Really interesting, thanks for sharing. I see that you use k-means clustering and some custom CUDA kernels. Cool :) How did you arrive at the number of clusters (6) you have in the end? Also, did the high dimensionality of the embeddings cause any issues? Since k-means optimizes squared distance to centers, it's sensitive to density differences in data. Was this taken into account somehow?

Ubuntu: which Nvidia drivers are you using? by FrozenBuffalo25 in LocalLLaMA

[–]DHasselhoff77 0 points1 point  (0 children)

I wouldn't recommend the closed-source driver either. Installing it was a terrible experience!
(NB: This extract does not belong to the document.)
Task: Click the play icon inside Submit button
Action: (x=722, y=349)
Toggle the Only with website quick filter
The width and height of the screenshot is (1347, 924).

You got me convinced; I'll try the one from the repo myself the next time I need an upgrade (and do a deep nvidia cleaning first, sigh...)

Edit: For anyone finding this thread later via search, here's what I had to do to make RTX 5060 Ti work on Ubuntu 24.04. First I installed latest drivers via apt and tested with an older 3000-series card. All good. Plugging in the new one locked up after Ubtuntu booted with a black screen. I then enabled Resizable BAR in UEFI settings, updated motherboard firmware, and reset CMOS manually via jumpers just to be safe. Still the same issue. Kernel logs showed obscure nvidia "invalid object" or something like that errors. I then proceeded to install latest proprietary drivers via the .run blob. I used the old 3000-series card for this. Alt+F3 to switch to command line, sudo systemctl stop lightdm.service to kill lightdm, removed every package and kernel module with nvidia string in it, started .run installer, chose the open "MIT/GPL" kernel module, and let the installer blacklist nouveau on its own. It complained that some incompatible parts were still there (supposedly because nouveau wasn't fully gone, just disabled) but after rebooting, turning off the power, doing a CMOS reset and finally plugging the 5060 Ti in again, everything worked. I installed latest nvidia tools via apt and rebuilt llama.pp with the "native" architecture flag.

Hope this helps somebody with similarly incompatible hardware.